#### [Work to be completed]
Duplicate the items starting at the line containing "The width and" and ending at the line containing "at that location.", leaving out the pictures.

#### [Data for this task]
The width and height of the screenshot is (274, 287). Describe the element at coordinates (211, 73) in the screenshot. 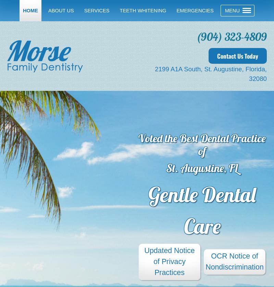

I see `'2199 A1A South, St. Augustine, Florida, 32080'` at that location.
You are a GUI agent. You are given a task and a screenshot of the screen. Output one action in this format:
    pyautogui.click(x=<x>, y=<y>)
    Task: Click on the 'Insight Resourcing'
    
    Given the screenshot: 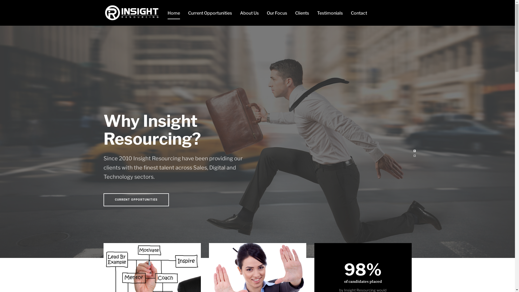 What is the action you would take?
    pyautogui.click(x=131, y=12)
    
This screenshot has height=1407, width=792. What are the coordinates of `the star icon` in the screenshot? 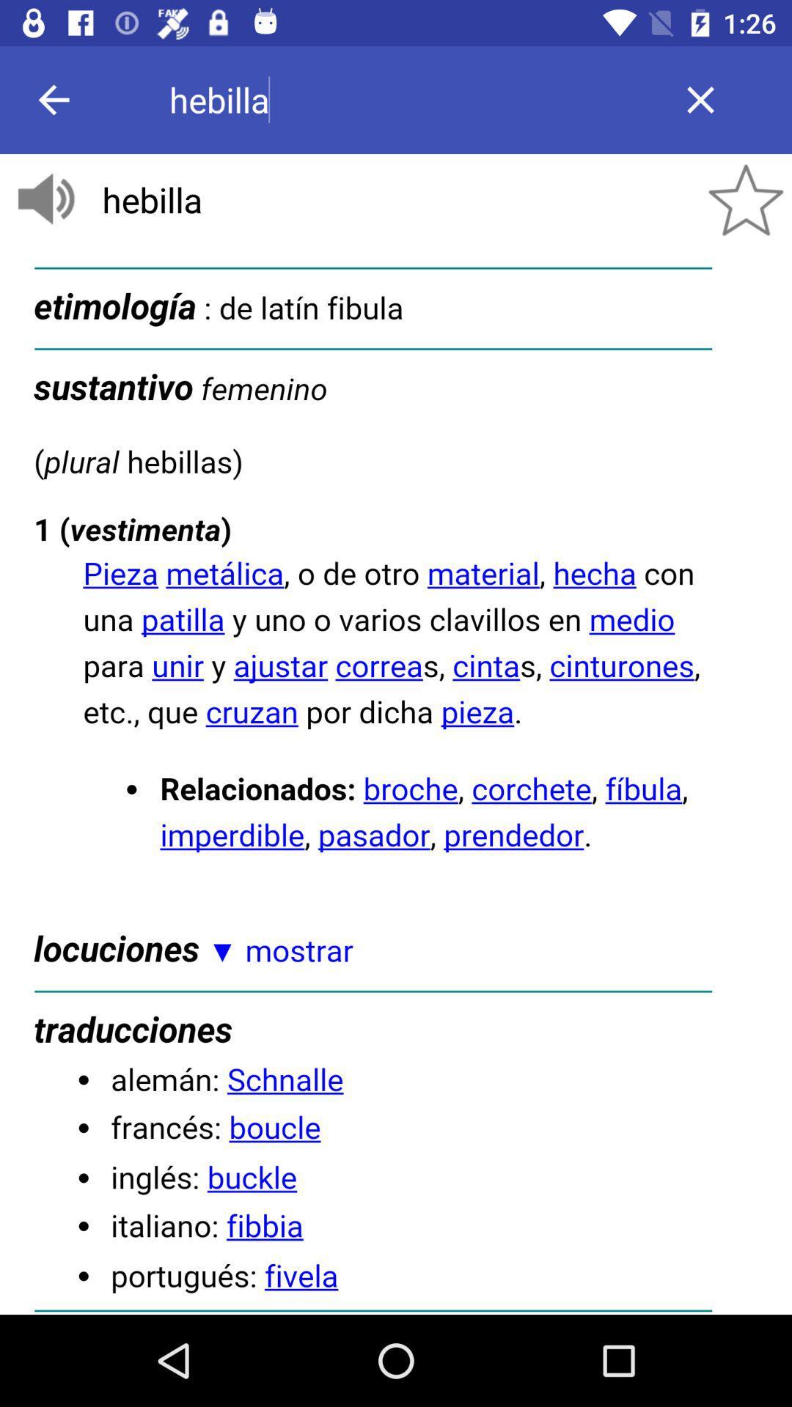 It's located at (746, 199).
* * *
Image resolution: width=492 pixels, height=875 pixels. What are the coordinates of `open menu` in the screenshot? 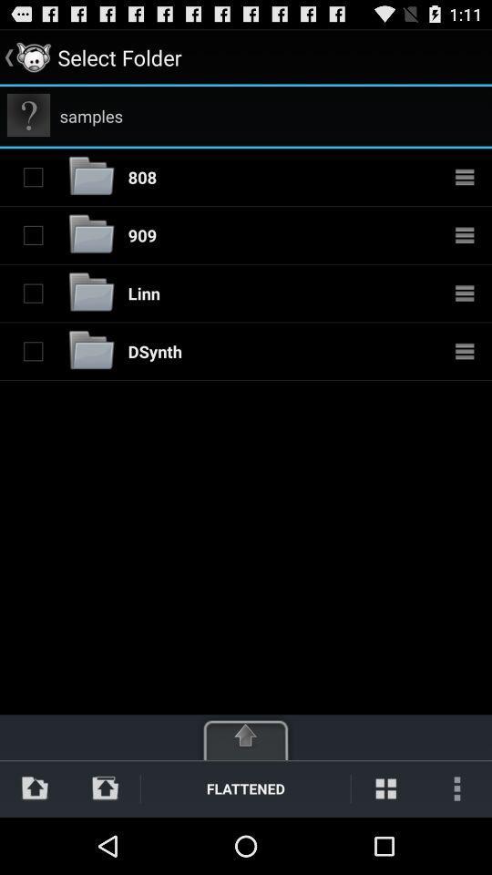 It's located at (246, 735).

#### [Expected answer]
The width and height of the screenshot is (274, 287). Describe the element at coordinates (211, 73) in the screenshot. 

I see `'2199 A1A South, St. Augustine, Florida, 32080'` at that location.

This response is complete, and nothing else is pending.